[Element lookup records]
--- START ---
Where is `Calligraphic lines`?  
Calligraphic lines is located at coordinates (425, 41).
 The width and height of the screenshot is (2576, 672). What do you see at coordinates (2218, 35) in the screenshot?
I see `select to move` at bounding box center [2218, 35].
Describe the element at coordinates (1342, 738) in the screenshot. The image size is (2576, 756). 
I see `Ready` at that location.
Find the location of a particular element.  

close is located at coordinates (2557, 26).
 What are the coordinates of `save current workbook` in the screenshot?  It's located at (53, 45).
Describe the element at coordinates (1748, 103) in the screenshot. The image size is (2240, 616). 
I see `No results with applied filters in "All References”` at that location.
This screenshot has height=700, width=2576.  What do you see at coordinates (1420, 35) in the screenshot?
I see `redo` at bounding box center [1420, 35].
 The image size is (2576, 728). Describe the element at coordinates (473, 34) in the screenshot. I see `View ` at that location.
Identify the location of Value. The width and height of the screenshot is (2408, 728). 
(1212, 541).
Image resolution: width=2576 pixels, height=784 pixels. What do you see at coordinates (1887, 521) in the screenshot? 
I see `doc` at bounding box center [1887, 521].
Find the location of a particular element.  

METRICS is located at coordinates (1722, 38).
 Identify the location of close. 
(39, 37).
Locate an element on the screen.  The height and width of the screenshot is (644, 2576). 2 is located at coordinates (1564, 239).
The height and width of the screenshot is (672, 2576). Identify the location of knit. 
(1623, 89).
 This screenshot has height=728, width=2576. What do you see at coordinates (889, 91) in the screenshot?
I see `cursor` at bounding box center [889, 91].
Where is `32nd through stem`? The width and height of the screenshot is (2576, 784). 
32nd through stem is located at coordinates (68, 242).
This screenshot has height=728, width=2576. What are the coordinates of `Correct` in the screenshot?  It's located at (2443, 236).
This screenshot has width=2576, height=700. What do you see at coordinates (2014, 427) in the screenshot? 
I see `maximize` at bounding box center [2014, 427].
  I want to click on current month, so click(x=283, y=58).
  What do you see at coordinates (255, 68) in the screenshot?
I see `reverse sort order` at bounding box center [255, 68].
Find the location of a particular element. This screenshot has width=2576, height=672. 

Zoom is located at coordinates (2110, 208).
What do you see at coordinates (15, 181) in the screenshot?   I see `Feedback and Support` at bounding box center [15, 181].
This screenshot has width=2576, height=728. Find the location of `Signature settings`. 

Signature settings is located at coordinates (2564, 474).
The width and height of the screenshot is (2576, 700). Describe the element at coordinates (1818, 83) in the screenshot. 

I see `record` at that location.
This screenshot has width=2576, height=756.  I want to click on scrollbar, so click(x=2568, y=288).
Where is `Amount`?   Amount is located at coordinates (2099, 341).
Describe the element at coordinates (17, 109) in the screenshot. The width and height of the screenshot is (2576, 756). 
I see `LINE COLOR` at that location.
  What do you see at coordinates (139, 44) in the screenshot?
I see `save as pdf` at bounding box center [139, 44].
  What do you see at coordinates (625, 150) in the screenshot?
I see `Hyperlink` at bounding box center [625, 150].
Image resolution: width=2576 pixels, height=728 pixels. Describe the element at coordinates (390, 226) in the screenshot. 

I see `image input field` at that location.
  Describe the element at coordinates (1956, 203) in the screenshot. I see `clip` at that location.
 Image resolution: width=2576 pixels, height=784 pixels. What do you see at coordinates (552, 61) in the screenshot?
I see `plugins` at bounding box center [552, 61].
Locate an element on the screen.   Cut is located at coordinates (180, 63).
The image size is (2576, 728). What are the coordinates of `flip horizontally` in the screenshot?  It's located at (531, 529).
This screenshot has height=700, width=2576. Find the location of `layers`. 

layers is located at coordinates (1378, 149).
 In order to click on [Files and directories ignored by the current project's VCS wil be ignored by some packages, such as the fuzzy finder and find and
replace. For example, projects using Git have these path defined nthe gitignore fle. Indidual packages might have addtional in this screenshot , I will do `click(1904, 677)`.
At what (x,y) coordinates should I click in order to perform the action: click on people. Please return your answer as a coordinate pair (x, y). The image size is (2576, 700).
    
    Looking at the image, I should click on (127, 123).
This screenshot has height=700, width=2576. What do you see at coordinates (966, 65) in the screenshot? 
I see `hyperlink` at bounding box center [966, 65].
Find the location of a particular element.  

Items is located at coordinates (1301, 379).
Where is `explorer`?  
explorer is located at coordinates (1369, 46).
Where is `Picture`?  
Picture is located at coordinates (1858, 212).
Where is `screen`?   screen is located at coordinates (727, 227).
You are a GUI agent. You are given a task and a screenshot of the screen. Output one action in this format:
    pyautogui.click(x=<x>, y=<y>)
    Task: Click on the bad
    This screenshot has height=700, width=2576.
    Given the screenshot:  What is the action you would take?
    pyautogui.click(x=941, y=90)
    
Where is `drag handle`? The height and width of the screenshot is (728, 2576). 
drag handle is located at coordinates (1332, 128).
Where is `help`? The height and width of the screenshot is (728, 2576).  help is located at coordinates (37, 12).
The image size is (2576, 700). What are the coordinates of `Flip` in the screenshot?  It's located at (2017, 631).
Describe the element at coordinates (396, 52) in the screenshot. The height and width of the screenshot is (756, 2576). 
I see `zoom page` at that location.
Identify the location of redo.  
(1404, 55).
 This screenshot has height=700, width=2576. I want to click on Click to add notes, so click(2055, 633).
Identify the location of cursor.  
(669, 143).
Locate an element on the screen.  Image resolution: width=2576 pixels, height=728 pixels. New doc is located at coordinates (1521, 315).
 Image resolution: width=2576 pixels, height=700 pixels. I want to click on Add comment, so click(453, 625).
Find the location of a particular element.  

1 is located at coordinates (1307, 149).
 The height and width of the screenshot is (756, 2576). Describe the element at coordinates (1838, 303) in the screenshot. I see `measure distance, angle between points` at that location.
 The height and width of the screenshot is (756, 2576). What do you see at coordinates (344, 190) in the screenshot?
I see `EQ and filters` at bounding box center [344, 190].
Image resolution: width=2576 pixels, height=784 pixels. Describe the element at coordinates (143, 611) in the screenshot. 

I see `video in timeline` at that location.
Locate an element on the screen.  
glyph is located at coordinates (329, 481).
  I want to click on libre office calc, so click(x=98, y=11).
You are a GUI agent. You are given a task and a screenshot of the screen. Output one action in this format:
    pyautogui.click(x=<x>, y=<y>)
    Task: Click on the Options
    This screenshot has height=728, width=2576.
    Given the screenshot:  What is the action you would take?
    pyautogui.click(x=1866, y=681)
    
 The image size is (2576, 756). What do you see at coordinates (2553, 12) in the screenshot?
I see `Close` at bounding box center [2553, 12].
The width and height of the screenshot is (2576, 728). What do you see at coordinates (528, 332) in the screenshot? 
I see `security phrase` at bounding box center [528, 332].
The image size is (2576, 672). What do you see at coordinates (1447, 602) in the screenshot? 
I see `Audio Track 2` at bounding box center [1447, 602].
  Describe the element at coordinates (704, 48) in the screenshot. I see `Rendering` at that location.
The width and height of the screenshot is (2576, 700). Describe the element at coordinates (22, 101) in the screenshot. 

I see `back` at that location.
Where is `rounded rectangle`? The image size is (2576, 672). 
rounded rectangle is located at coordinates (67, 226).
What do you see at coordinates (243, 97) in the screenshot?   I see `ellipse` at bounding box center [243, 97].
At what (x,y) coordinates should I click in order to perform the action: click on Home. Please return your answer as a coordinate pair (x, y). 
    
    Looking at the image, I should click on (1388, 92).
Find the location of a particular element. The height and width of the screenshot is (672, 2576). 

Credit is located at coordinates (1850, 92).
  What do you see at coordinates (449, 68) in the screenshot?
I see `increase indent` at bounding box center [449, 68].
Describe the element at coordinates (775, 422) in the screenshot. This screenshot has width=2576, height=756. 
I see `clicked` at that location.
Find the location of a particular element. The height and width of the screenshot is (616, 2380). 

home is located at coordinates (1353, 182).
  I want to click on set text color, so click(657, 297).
--- END ---
Lay out everything in the items above, from the line containing "This screenshot has width=2576, height=700." down to the line containing "center [552, 61].", as a numbered list with the blank lines left out.

1. This screenshot has width=2576, height=700. What do you see at coordinates (2014, 427) in the screenshot? 
2. I see `maximize` at bounding box center [2014, 427].
3.   I want to click on current month, so click(x=283, y=58).
4.   What do you see at coordinates (255, 68) in the screenshot?
5. I see `reverse sort order` at bounding box center [255, 68].
6. Find the location of a particular element. This screenshot has width=2576, height=672. 
7. Zoom is located at coordinates (2110, 208).
8. What do you see at coordinates (15, 181) in the screenshot?   I see `Feedback and Support` at bounding box center [15, 181].
9. This screenshot has width=2576, height=728. Find the location of `Signature settings`. 
10. Signature settings is located at coordinates (2564, 474).
11. The width and height of the screenshot is (2576, 700). Describe the element at coordinates (1818, 83) in the screenshot. 
12. I see `record` at that location.
13. This screenshot has width=2576, height=756.  I want to click on scrollbar, so click(x=2568, y=288).
14. Where is `Amount`?   Amount is located at coordinates (2099, 341).
15. Describe the element at coordinates (17, 109) in the screenshot. The width and height of the screenshot is (2576, 756). 
16. I see `LINE COLOR` at that location.
17.   What do you see at coordinates (139, 44) in the screenshot?
18. I see `save as pdf` at bounding box center [139, 44].
19.   What do you see at coordinates (625, 150) in the screenshot?
20. I see `Hyperlink` at bounding box center [625, 150].
21. Image resolution: width=2576 pixels, height=728 pixels. Describe the element at coordinates (390, 226) in the screenshot. 
22. I see `image input field` at that location.
23.   Describe the element at coordinates (1956, 203) in the screenshot. I see `clip` at that location.
24.  Image resolution: width=2576 pixels, height=784 pixels. What do you see at coordinates (552, 61) in the screenshot?
25. I see `plugins` at bounding box center [552, 61].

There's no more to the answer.